What is needed — Output must match the data below exactly from its first line through the line that contains "Task: Dismiss the dialog with the × icon", with no other line.

Stored data entries:
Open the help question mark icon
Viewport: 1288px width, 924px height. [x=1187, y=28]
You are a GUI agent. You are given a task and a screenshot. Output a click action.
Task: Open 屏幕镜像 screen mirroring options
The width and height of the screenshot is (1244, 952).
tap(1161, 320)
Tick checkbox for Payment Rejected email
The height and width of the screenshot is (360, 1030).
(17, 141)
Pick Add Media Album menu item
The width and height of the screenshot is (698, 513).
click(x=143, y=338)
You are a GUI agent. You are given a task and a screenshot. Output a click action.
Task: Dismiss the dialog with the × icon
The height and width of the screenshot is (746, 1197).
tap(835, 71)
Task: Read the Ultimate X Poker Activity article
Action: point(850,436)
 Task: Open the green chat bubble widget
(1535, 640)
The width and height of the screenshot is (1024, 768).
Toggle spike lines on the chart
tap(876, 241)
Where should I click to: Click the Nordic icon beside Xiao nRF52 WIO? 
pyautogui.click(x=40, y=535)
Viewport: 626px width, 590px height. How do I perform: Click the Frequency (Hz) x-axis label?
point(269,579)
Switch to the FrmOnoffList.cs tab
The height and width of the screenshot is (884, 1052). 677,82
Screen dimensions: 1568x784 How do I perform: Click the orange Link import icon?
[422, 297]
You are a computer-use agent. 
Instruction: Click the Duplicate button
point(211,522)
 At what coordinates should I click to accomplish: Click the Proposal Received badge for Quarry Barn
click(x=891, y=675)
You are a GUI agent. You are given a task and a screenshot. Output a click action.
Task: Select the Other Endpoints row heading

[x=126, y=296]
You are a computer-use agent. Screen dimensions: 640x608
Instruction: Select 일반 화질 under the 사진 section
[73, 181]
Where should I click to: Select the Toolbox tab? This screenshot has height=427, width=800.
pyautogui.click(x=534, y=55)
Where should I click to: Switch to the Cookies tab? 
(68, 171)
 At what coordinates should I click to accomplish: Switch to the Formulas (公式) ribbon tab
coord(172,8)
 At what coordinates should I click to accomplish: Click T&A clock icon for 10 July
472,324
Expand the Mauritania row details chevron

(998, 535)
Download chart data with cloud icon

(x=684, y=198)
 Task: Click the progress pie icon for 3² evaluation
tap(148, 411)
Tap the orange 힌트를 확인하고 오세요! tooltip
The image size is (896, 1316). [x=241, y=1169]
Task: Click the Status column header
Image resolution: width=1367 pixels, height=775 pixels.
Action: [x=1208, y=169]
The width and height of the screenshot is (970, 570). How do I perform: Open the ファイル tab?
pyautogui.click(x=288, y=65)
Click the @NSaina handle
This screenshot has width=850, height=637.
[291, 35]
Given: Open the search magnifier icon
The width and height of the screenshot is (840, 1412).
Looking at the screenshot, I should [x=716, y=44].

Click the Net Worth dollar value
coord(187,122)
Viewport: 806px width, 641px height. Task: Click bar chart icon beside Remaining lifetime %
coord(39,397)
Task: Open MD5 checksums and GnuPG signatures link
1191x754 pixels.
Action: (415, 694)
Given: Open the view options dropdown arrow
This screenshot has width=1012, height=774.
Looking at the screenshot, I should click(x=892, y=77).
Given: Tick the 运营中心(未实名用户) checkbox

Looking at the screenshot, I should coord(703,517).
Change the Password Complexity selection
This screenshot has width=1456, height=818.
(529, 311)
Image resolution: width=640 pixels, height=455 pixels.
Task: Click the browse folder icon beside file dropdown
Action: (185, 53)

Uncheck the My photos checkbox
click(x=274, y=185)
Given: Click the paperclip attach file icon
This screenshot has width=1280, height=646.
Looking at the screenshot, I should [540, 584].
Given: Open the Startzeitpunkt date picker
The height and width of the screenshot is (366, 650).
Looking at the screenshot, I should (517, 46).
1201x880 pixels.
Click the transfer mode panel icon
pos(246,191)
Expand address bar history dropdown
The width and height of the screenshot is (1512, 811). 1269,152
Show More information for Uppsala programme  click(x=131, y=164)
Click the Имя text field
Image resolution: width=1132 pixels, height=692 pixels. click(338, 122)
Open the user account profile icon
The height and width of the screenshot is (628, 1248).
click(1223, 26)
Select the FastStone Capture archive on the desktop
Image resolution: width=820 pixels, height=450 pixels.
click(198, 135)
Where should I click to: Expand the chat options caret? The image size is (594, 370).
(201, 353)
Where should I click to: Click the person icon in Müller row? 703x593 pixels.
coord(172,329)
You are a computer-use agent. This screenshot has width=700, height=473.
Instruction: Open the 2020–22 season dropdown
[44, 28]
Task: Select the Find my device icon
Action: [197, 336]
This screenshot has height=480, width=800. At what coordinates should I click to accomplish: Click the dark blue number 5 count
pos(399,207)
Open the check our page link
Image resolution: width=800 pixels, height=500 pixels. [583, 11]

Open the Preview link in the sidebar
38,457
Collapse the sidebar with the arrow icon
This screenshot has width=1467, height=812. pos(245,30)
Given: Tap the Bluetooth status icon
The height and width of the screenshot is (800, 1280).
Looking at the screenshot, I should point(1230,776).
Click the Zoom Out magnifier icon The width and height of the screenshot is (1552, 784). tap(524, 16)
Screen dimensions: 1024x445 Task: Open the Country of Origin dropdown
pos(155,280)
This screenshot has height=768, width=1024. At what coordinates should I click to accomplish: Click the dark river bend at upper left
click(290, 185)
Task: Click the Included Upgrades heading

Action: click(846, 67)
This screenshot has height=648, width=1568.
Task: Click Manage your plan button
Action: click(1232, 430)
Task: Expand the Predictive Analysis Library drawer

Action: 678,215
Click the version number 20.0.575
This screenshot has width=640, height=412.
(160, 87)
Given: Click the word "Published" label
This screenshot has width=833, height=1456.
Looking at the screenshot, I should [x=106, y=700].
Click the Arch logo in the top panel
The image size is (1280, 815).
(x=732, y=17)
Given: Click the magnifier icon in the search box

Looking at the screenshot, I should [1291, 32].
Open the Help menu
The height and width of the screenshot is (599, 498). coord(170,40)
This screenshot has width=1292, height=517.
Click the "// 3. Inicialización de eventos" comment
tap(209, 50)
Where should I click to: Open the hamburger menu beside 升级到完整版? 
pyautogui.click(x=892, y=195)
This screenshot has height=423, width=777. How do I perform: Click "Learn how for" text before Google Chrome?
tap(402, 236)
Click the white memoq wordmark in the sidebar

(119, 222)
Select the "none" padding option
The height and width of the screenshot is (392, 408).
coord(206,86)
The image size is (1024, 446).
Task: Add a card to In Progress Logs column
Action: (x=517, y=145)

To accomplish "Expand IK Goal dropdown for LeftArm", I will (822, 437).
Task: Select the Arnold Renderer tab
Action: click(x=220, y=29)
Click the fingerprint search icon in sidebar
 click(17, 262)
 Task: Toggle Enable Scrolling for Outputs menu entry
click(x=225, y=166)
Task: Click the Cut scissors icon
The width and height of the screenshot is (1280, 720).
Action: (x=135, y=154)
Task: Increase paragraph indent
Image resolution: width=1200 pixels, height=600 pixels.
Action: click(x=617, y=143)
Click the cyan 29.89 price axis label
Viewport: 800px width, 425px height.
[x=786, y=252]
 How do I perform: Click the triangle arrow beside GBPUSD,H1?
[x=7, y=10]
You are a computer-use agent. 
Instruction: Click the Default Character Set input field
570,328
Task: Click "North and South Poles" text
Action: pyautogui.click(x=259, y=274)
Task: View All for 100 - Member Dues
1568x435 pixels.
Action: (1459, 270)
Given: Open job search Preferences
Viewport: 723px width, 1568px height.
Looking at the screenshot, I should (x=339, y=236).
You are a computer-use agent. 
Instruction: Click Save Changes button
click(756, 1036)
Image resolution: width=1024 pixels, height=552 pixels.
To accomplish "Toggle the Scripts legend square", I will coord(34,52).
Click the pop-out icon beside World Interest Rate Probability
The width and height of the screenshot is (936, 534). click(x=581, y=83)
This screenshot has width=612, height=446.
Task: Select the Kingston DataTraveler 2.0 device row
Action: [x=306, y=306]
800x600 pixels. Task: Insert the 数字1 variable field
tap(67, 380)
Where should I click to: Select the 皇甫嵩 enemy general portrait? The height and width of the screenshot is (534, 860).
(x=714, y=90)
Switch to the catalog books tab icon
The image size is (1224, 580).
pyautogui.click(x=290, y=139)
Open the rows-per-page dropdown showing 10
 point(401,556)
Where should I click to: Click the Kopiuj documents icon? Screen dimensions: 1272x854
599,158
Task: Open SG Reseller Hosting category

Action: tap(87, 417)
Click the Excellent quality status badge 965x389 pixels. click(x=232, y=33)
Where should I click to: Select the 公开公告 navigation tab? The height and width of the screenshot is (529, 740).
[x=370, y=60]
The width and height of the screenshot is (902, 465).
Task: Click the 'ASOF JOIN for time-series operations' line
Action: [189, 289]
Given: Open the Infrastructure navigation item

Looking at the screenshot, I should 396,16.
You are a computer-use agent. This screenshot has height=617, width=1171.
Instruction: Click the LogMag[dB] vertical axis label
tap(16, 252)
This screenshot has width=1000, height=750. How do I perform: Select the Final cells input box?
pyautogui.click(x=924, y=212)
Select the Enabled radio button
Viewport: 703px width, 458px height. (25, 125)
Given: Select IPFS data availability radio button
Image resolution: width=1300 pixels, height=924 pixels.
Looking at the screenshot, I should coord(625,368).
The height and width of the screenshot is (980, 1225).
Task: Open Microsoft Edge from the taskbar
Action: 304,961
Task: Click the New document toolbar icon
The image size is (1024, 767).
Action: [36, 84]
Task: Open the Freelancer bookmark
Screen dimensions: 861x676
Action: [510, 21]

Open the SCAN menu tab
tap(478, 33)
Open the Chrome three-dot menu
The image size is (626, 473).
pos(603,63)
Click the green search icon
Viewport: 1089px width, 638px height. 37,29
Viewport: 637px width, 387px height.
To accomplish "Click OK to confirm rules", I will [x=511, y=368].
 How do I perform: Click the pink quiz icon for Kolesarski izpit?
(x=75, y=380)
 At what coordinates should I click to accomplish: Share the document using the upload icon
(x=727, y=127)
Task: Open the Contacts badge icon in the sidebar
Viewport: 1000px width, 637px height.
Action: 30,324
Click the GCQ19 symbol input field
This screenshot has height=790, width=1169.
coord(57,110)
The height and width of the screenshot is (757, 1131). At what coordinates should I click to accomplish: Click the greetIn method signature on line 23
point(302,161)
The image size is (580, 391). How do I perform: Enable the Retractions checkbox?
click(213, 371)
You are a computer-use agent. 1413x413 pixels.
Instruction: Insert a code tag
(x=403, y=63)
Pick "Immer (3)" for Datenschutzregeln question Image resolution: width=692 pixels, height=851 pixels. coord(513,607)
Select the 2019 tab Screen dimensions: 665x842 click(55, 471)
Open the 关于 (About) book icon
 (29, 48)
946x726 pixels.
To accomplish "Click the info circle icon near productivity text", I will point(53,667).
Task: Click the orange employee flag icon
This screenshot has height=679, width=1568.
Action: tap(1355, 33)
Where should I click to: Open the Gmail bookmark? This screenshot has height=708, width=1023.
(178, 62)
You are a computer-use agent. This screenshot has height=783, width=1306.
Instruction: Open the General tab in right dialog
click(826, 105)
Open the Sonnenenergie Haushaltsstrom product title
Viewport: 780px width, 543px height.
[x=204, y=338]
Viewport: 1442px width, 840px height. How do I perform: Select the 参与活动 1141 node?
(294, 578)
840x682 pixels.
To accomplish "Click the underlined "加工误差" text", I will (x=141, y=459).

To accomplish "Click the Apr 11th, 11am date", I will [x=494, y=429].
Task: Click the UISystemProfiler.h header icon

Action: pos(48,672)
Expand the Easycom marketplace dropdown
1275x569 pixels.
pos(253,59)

Written solution —
Open the help question mark icon
Viewport: 1288px width, 924px height. [x=1187, y=28]
You are a GUI agent. You are given a task and a screenshot. Output a click action.
Task: Open 屏幕镜像 screen mirroring options
The width and height of the screenshot is (1244, 952).
tap(1161, 320)
Tick checkbox for Payment Rejected email
The height and width of the screenshot is (360, 1030).
(17, 141)
Pick Add Media Album menu item
The width and height of the screenshot is (698, 513).
click(x=143, y=338)
You are a GUI agent. You are given a task and a screenshot. Output a click action.
Task: Dismiss the dialog with the × icon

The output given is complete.